We asked the following questions: (1) Does use of the Rockwood Clavicle Pin (DePuy Orthopaedics Inc, Warsaw, IN) predispose patients to soft tissue complications requiring additional surgery or a high infection risk? (2) Does the Rockwood Clavicle Pin provide a truly minimally invasive insertion technique and reliable fracture fixation?
We retrospectively evaluated 18 patients (mean age, 31 years) who sustained a closed midshaft fracture of the clavicle treated with open intramedullary nailing with a Rockwood Clavicle Pin. We determined the incidence of complications and rate of fracture healing.
Fourteen complications occurred in 10 patients. Five patients experienced a complication with fracture healing, including three nonunions. Nine patients experienced complications relating to soft tissue, including infection, skin necrosis, or posterior pain from pin prominence.
The Rockwood Clavicle Pin remains a historically relevant method of clavicle fixation. However, due to an unacceptably high rate of nonunion, repeat operation, and soft tissue complications, we do not recommend this device for treating middiaphyseal clavicle fractures.
Level IV, therapeutic study. See Guidelines for Authors for a complete description of levels of evidence.

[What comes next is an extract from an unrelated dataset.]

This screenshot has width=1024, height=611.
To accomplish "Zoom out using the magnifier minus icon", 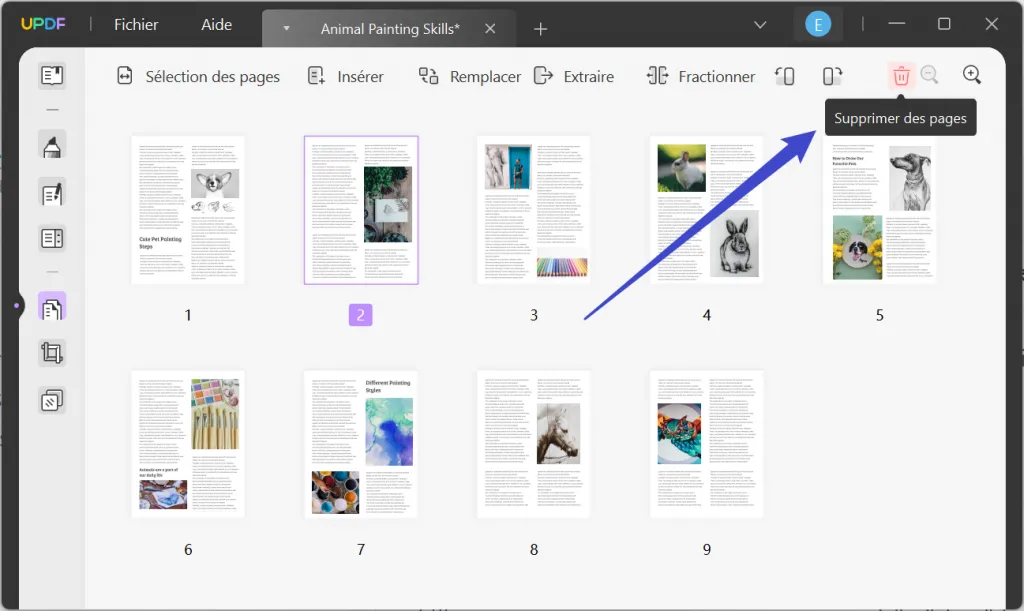I will coord(930,74).
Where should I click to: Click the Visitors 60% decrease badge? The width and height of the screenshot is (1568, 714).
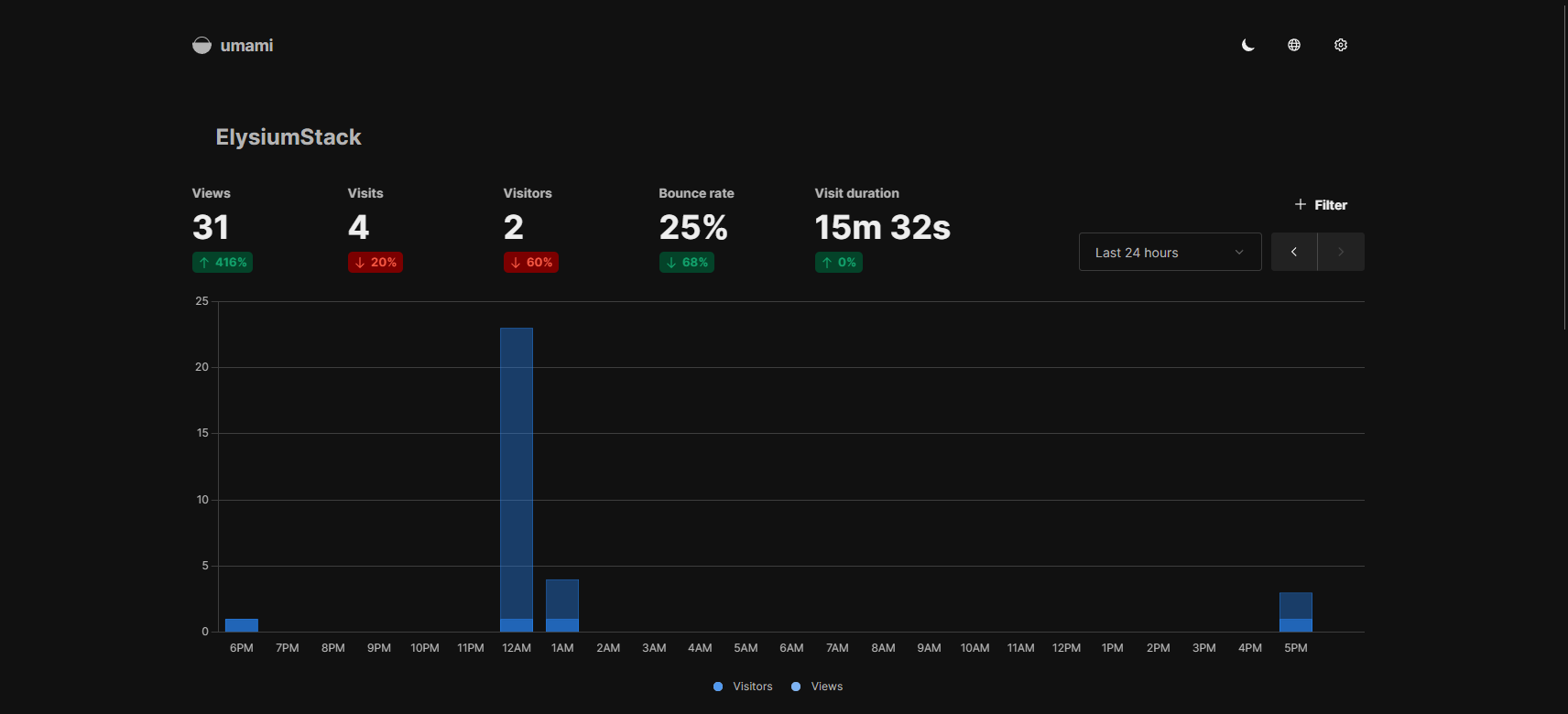pyautogui.click(x=531, y=263)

The acute midshaft clavicle fracture is one of the most common fractures treated by orthopaedic surgeons, representing 10% to 15% of all adult fractures [13, 15, 19]. Traditionally, this fracture has been managed with figure-of-eight sling immobilization. Early studies completed by Neer  and Rowe  demonstrated nonunion rates of less than 1% with nonoperative management of diaphyseal clavicle fractures. Based on these data, previous wisdom has dictated a nonoperative course of management for middle-third clavicle fractures.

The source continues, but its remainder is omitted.